Two very different shows opened the 11th Taipei Arts Festival (第十 一屆台北藝術節). Greenray Theater’s Neckties and High-Heeled Shoes — A Musical (領帶與高跟鞋) played to an enthusiastic crowd at the Zhongshan Hall (台北市中山堂) on Friday, and despite the relative simplicity of its setting — musical accompaniment was provided by a single piano — the show took off with great energy and an easy confidence.
In the first third of Neckties, this 15-year-old production about office politics and romantic rivalry, which compares well with many of the technically more sophisticated musicals that have followed in its footsteps, seemed to have aged gracefully.
Performances by Luo Bei-an (羅北安), the show’s creator and director, and Lee Ming-ze (李明澤), as a cynical time-serving office worker and the office janitor, respectively, had comic verve, even if the jokes were well-worn.
Many of the office types are still easily recognizable, which is a rather melancholy reflection on Taiwan’s office culture — though much has changed, much remains the same.
There might have been sufficient life in this musical to carry it beyond its two-hour performance time if Luo had not directly explicated the musical’s serious themes: the destructiveness of the rat race and the pressures that women face in Taiwanese society.
Hackneyed philosophizing took over from the more than adequate light comedy of the opening sequences, and ended with an interminable dream sequence about daring to dream your dreams, which is different from actually getting out there and chasing your dream. The section expressed a degree of fatalism that emerged as a remarkable contrast to the more assertive emotions of Western musicals.

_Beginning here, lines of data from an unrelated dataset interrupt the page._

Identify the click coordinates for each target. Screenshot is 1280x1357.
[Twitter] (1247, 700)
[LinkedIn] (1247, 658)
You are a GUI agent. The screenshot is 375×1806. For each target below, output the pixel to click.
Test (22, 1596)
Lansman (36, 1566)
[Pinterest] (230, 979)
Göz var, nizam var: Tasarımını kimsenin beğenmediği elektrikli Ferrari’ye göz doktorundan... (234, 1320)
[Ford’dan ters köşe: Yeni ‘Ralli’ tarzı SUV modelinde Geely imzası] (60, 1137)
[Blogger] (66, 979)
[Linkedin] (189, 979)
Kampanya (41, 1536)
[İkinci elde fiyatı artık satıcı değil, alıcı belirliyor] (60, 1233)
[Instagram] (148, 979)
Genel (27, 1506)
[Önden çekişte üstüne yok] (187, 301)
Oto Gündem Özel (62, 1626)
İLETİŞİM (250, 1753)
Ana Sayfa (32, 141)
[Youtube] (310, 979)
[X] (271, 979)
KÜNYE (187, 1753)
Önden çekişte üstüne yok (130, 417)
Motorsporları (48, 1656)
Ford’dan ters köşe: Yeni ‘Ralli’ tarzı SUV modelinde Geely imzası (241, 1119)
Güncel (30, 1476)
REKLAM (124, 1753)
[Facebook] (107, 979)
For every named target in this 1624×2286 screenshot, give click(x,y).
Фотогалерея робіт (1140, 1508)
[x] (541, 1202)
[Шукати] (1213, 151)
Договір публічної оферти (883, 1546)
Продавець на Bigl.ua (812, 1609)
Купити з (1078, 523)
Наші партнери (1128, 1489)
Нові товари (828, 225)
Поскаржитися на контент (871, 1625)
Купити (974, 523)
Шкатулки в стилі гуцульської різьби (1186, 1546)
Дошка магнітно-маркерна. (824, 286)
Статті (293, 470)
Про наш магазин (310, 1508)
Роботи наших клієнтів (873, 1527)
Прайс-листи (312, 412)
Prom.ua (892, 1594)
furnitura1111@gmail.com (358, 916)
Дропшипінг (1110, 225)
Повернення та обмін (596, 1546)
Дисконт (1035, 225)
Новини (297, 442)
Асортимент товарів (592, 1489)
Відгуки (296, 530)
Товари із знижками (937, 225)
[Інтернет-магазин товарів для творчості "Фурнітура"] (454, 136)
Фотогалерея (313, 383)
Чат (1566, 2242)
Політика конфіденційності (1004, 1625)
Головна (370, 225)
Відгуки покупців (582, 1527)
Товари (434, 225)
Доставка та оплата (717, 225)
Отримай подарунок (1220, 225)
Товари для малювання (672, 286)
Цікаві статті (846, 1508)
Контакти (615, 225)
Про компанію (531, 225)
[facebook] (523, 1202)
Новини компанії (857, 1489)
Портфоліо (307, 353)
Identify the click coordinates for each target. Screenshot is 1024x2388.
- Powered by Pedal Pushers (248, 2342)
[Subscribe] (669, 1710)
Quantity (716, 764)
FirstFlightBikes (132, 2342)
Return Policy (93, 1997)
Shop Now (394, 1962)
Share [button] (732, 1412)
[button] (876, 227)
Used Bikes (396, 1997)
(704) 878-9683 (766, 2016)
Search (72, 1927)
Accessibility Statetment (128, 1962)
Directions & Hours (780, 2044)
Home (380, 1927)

As a return to the roots from which the glittering spectacle of the Taiwanese musical emerged, Neckties was undoubtedly interesting, but it fails to find a transcendent musical expression of its serious themes — one thinks of Climb Every Mountain, which keeps even a musical as kitschy as The Sound of Music alive and kicking.
In an interview with the Taipei Times during rehearsals for Neckties, Luo had lamented the lack of mainstream stage performances that also carry a serious message. Many shows are either comic froth, or inaccessible experimental theater. As an effort to fill this gap Neckties was commendable, but it remains very much a product of its time and place.
On Saturday at the Metropolitan Hall, K.Lear, an interesting interpretation of Shakespeare’s King Lear by Marie Montegani, saw silence speak louder than words in a production that made extensive use of sign language. King Lear is a play that has much to say about the difficulties of getting across what one means and being misunderstood.
The hearing impairment of two of the main cast members drove home the themes that this production explores. Sign language contributes to the production actively, rather than being merely an aid to the hard of hearing, making the point, loud and clear, that disability, and our efforts to overcome it, can open new worlds to our understanding.
It was nevertheless unusual to have some of the most powerful of Shakespeare’s passages acted in silence. Lear’s “Howl, howl, ...” speech over the body of Cordelia was signed, with no other sound, to devastating effect, imparting new power to the familiar words.
Unfortunately, the silence also highlighted the audience’s restlessness, especially toward the end of the 135-minute performance. The lack of an intermission proved a strain for some, but gave the play, which also dispensed with the usual divisions between scenes and acts, an attractive fluidity.
With actors communicating in French and sign language, prodigious strain was put on audience members who understood neither as they tried to keep up with the rush of subtitles on either side of the stage, while watching the complex action.